### THE REQUEST:
Rewrite every row below, swapping "screenshot" for "screen capture" and changing nothing else. Omit the pictures from your answer.

========

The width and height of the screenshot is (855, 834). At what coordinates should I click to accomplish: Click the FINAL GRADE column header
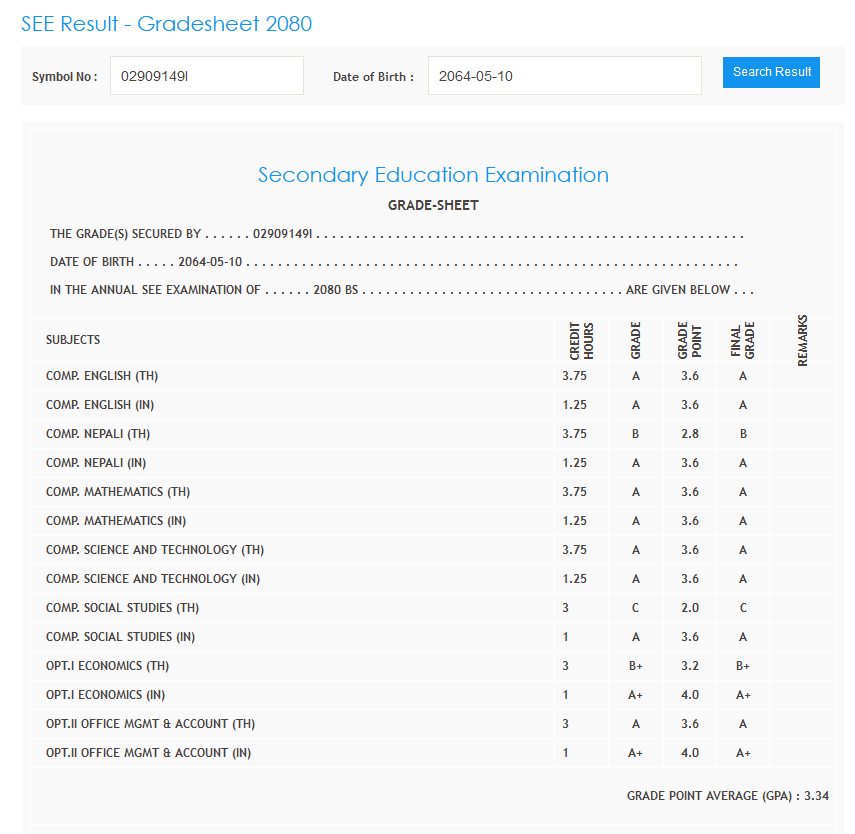[743, 341]
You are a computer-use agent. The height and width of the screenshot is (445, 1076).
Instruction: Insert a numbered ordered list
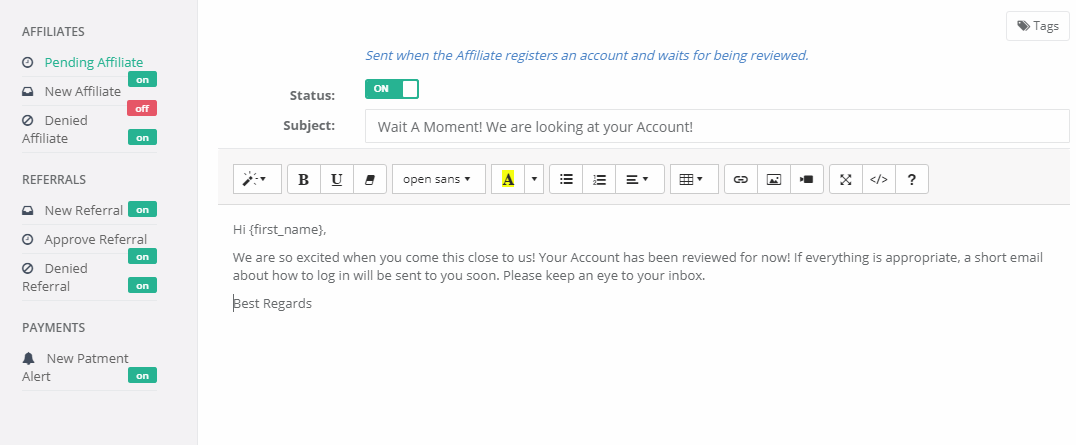(599, 179)
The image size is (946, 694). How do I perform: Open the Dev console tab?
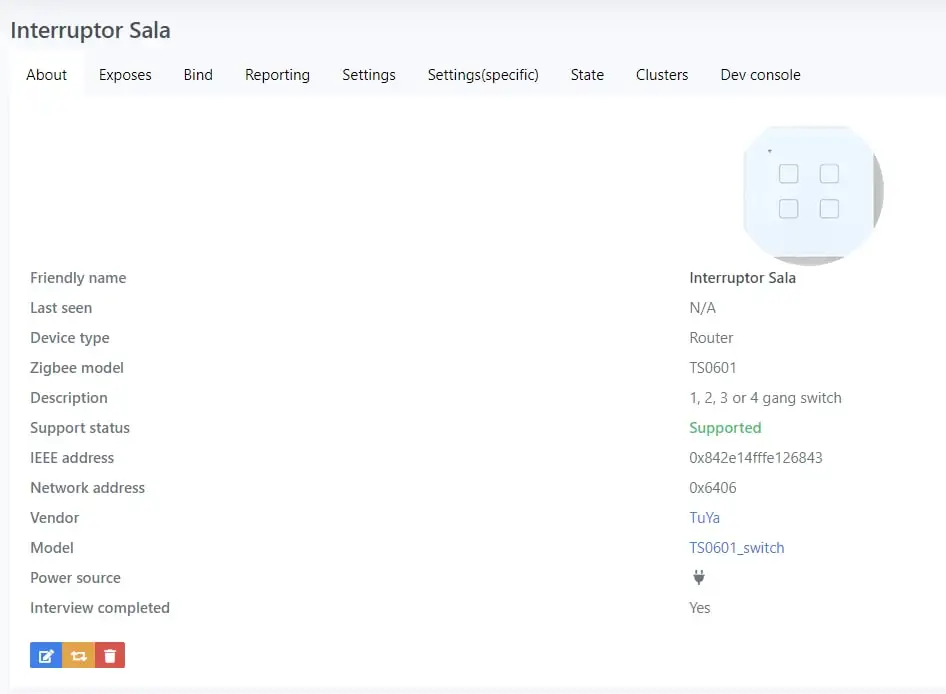760,75
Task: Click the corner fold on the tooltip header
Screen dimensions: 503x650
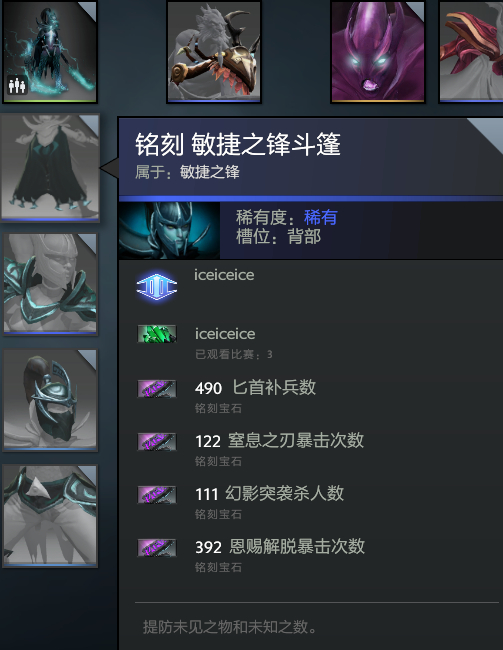Action: tap(487, 133)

========

### FULL RESPONSE:
The width and height of the screen capture is (855, 834). At what coordinates should I click to accomplish: Click the FINAL GRADE column header
[743, 341]
You are a computer-use agent. The height and width of the screen capture is (445, 1076).
Instruction: Insert a numbered ordered list
(599, 179)
The image size is (946, 694). How do I perform: Open the Dev console tab?
760,75
Task: Click the corner fold on the tooltip header
Screen dimensions: 503x650
Action: tap(487, 133)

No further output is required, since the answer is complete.